現役医師が恐れる、「ロボット手術」で外科医の仕事が奪われる日

 

ここまで進歩した手術ロボット

さて、ロボット手術がめざましく発展してきています。数年前に登場した、「ダ・ビンチ」という手術ロボットは先進国に広がりました。日本でも、前立腺の手術は保険適応も認可されました。今や、東京の病院にも、沖縄の病院にも「ダ・ビンチ」はあります。ただ、「ダ・ビンチ」は自動的に手術をするわけではなく外科医が操作して微妙な切開や縫合を行うものであり、手術ツールと呼んだ方がまだよいかもしれません。

その「ダ・ビンチ」を開発したグループが最近、完全自動で手術を遂行するロボットを開発しました。スマート・ティッシュ・オートノマス・ロボットSmart Tissue Autonomous Robot (STAR)と呼ばれる高性能ロボットで、子豚の腸管の切開と縫合を行うことができ、完全な腸管の吻合に成功したのです。

多くの子豚の腸の手術を成功させただけでなく、ロボットが行った手術テクニックは見事なものでした。術後に解剖して吻合部を詳細に調べたところ、ロボットが手術した組織の縫合は、ベテラン外科医が縫合した結果と比較するとリーク腸管内容物の漏れも少なくロボットが縫合した糸のほうがその配列の規則性が高かったとのことです。結果として、ロボット手術の合併症はゼロでした。
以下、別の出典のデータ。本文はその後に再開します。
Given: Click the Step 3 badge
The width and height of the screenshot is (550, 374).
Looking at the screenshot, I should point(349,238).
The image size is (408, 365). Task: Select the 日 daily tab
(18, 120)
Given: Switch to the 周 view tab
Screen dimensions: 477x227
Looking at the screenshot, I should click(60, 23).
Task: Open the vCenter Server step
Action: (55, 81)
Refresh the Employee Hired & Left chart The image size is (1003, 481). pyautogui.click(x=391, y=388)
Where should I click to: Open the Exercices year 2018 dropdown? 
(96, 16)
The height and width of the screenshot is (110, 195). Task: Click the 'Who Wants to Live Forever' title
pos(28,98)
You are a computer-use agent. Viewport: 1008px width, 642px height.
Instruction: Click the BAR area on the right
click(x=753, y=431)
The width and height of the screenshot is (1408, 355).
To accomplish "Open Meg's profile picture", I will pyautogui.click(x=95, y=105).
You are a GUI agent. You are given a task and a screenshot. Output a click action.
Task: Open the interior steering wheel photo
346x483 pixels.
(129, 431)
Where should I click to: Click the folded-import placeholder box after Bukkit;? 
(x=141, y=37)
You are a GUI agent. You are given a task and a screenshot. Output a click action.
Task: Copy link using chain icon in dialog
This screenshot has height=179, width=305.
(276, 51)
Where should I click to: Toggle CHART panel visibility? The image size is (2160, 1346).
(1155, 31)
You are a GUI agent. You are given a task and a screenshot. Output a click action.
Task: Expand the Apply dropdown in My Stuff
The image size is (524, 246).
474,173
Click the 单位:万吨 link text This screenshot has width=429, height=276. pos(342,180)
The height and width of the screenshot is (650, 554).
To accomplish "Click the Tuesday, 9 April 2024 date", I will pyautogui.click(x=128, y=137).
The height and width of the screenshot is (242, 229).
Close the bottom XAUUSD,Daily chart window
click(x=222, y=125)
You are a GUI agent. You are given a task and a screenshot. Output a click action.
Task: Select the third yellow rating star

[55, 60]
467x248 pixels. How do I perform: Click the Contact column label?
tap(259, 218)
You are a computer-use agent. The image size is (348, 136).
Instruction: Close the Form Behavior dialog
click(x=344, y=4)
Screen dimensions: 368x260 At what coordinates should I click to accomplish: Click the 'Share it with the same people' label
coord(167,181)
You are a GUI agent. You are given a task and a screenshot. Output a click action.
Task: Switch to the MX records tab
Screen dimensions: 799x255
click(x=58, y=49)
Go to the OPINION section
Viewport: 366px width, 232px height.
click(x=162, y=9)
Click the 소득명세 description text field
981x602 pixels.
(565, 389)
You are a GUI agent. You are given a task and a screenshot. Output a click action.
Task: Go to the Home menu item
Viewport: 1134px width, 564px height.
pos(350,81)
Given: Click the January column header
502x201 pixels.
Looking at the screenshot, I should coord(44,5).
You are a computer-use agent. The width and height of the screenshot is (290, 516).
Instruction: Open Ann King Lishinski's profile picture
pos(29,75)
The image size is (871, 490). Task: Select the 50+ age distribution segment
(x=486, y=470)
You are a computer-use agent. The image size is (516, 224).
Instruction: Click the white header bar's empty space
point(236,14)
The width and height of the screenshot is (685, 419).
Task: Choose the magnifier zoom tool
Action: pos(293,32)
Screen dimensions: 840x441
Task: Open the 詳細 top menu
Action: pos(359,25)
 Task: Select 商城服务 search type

STARによる自動手術は、ベテラン外科医の手術と比較して、今のところまだ時間がかかるようですが、すみやかにバージョンアップを経て、スピードは格段に上昇するだろうといわれています。外科手術の登竜門である「虫垂切除術を完全自動に行う動物実験も計画されています。STARの開発者は、手術後の合併症が減って再入院率も減るために、患者や病院にとても喜ばれるだろうとしています。